The D.C. Jail, formally the Central Detention Facility, is currently located in a blocklike structure at 1901 D St. SE, which, after years of escalating property values on Capitol Hill, is on the edge of one of the city’s strongest real estate markets. It is also in the midst of one of the city’s largest development plans, the Hill East Waterfront. Developers bidding to lead that project have been forced to design around it — a less than attractive proposition.
Wells said the jail, built in 1976 and already subject to a population cap, needs replacing, and he said operational savings from a new building could allow the city to borrow capital costs needed for a new facility.
But where to put it? Wells said he floated the idea of Buzzard Point in Southwest Washington, where developer Akridge owns nine acres. The move would be facilitated, Wells said, by a land swap between the city and Akridge, whereby D.C. would trade Akridge the current jail’s property and in return acquire space for a new jail on Buzzard Point.

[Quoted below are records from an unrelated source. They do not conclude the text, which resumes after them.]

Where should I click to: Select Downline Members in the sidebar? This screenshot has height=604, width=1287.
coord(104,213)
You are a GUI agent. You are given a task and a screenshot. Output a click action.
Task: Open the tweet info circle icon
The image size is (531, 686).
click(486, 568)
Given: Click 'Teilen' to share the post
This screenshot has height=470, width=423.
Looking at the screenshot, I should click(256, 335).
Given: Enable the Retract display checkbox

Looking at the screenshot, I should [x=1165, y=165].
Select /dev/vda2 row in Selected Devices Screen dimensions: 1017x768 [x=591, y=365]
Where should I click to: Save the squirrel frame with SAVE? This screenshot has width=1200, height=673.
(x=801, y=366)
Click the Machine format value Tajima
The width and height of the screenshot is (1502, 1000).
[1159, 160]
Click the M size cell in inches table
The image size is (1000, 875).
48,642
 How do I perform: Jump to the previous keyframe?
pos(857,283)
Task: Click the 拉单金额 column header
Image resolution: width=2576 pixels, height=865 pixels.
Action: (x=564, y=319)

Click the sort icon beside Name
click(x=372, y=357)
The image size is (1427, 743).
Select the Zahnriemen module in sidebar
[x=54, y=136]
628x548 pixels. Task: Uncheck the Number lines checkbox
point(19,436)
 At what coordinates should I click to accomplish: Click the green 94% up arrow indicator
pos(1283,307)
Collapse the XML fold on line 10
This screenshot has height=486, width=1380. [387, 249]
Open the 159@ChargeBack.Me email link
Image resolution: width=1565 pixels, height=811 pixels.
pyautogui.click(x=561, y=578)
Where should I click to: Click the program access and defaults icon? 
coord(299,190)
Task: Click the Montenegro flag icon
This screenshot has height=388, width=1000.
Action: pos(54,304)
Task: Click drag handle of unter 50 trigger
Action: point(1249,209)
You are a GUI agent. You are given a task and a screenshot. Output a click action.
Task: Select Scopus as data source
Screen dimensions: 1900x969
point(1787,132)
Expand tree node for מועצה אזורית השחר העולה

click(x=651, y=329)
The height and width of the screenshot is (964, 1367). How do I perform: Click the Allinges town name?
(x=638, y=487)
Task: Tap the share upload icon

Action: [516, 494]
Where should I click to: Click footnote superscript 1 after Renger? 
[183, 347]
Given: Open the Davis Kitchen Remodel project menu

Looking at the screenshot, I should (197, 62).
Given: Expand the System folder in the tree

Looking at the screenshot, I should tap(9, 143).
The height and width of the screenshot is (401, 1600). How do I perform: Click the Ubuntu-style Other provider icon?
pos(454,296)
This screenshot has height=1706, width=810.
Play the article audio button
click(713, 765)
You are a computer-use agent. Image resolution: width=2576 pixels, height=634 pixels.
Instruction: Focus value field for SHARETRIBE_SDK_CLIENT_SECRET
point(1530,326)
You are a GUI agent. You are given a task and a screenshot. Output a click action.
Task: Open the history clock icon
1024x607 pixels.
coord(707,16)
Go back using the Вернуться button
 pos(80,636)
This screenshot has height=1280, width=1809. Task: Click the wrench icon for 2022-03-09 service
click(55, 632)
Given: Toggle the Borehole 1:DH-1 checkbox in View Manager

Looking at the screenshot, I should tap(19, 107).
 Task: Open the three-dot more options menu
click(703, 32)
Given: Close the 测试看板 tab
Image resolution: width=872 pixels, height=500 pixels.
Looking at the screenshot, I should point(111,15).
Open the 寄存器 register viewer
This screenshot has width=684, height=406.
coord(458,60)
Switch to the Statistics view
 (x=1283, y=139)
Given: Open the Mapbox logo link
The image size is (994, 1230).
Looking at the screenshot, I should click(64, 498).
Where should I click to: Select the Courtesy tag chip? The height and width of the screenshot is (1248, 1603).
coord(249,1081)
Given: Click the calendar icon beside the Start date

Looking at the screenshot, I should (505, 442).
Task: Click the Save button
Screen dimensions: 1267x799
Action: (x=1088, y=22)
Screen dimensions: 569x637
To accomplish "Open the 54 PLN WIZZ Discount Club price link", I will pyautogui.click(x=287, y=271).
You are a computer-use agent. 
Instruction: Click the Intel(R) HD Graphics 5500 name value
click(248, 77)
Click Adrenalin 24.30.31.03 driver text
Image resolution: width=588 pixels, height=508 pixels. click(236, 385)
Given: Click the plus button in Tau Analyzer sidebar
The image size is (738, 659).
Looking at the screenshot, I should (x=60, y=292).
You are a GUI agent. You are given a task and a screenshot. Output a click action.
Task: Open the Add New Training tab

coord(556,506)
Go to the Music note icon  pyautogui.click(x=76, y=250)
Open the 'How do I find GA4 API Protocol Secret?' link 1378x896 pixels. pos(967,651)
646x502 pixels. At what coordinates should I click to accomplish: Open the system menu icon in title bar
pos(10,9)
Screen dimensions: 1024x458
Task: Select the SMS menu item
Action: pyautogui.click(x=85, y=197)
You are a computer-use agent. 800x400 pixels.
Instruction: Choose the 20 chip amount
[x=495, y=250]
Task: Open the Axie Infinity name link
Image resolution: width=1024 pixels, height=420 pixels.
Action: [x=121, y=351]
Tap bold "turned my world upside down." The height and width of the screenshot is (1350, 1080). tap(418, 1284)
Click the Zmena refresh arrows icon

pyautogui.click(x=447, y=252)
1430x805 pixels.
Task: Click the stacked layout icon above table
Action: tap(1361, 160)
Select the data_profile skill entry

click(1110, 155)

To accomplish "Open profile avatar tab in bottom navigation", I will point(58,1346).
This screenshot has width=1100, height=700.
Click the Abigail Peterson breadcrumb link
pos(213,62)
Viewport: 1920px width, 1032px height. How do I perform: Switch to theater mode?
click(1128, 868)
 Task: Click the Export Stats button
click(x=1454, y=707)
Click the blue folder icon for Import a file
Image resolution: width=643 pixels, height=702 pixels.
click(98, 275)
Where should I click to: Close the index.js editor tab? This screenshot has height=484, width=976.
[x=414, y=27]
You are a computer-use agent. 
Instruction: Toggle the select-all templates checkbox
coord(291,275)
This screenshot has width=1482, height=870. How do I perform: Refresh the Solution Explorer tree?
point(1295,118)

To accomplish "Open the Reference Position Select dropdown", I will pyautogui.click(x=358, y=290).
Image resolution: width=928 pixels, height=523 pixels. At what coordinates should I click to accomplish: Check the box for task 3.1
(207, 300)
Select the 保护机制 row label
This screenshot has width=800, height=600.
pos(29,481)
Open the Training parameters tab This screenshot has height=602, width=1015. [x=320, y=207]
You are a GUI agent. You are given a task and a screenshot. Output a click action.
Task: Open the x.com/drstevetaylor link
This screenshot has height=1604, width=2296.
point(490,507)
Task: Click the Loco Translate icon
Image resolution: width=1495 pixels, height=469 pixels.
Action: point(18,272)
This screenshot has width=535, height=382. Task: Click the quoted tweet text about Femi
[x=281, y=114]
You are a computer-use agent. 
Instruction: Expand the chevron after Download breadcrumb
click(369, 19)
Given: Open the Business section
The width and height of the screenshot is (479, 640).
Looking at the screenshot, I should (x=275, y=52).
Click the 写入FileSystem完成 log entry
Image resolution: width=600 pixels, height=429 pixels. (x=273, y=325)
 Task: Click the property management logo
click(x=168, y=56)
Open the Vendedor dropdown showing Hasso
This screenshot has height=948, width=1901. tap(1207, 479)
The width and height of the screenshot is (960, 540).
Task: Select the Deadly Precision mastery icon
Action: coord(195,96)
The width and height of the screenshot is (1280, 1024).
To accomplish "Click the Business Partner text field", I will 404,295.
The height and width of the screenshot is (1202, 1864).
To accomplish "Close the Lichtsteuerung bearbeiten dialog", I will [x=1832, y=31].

The council member said he had vetted the basics of the swap with Akridge and Mayor Vincent C. Gray’s administration.
“The first thing was to ask if everybody was at least open to it and then they all said they were open to it. The Office of Planning was in fact very interested in it. The next thing is, can everyone focus on it?” Wells said.
If the swap took place, Wells said, a soccer stadium for D.C. United might be built on the old jail site, which is south of RFK Stadium. Akridge and D.C. United have discussed the possibility of building a stadium for the team.
Wells has a lot of convincing to do. Victor Hoskins, D.C. deputy mayor for planning and economic development, said he was aware of Wells’s idea but hadn’t seen any specifics. Matt Klein, president of Akridge, said that “of the half a dozen or a dozen ideas that have been tossed around for Buzzard Point, that is not one of the ones that has been the subject of any kind of substantive discussion.”
Wells recently lost his chairmanship of the transportation committee in a reshuffling of D.C. Council committee assignments. But his new committee allows him oversight of the office of planning, which he said could further his efforts.
“Putting me in charge of the office of planning was a very, very dangerous thing to do,” he said.